I've been trying to get a pair of emperor gudgeons for almost half a year now and no luck, I've called every shop and the only place who said they could get it was Menagerie but even then I'm doubtful as they still haven't gotten them. If you do find a pair please let me know where you get them or post it on here as I'm interested as well.


----------



## eatmysox (Jul 24, 2012)

I have both available at Aquariums By Design in waterloo. Both are a good size and sexable. The peacocks should be breeding in less then 2 months 

Sent from my Nexus 4 using Tapatalk


----------



## SKurj (Oct 26, 2011)

Mataca said:


> Interested in buying a pair of each of these fish. I've been to Big Al's and a couple other LFS and haven't been able to find them. Closest I have found has been a "Purple Spotted Gudgeon". Let me know. Thanks in advance!


Where did you find the purple spotted?


----------



## Guppymen (Jun 5, 2010)

*Empire Gudgeon*

You can find Empire Gudgeon at AI (Kennedy & Steeles) ) Scarborough
Price : $5.00 each or $8.00 for 2


----------



## Mataca (Dec 2, 2013)

thanks for the responses so far, if anyone knows anything closer to Mississauga area please let me know!


----------



## Mataca (Dec 2, 2013)

Bump! If anyone knows has any info please let me know. Called many stores, as well as the ones posted above as suggestions.
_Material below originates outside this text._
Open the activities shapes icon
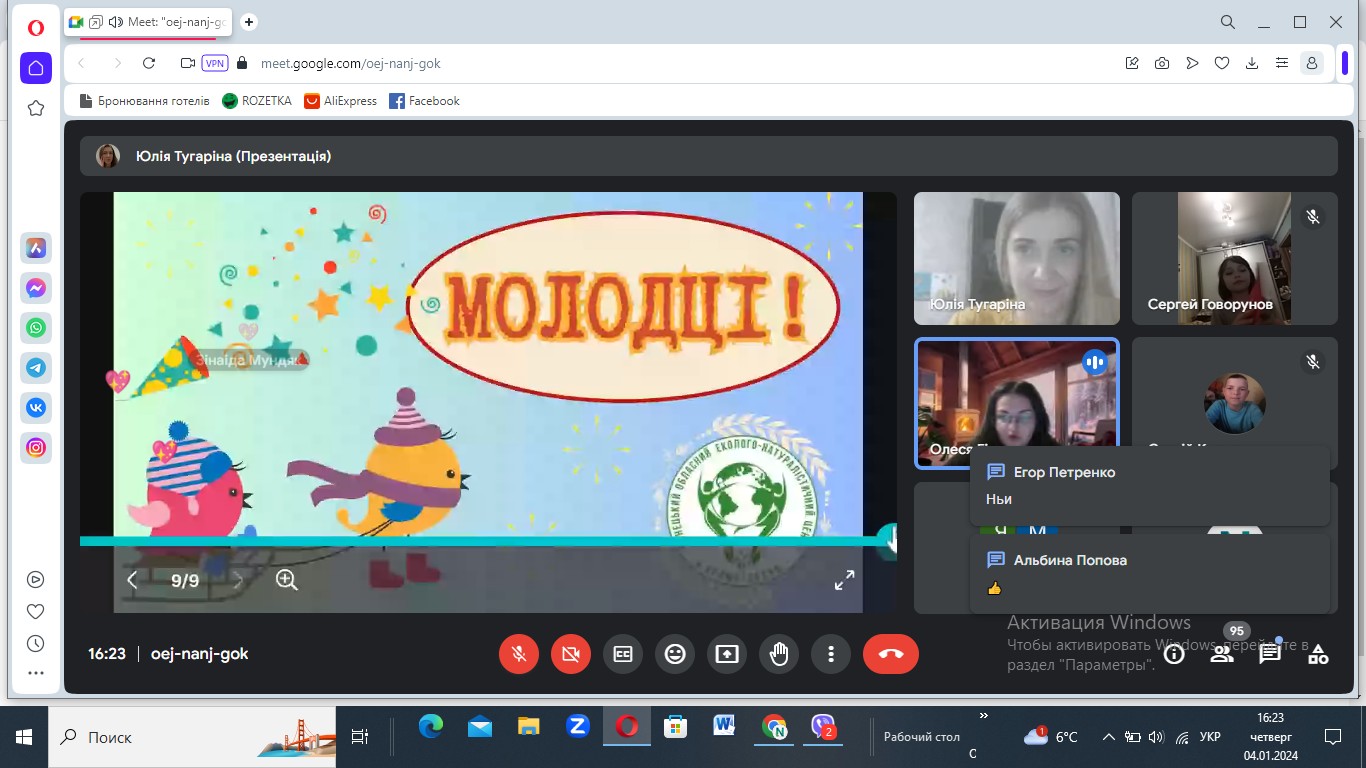The width and height of the screenshot is (1366, 768). click(1318, 654)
If anyone has any online sites to purchase these that ship to canada let me know as well. Thanks!


----------



## Xmegatron10 (Apr 12, 2021)

SKurj said:


> Where did you find the purple spotted?


I'm breeding a pair of paradise gourami fish they are my royal couple. Did you know the peacock gudgeon and the Empire gudgeon fish are the rival of the paradise gourami fish time for the CLASH OF THE EMPIRES


----------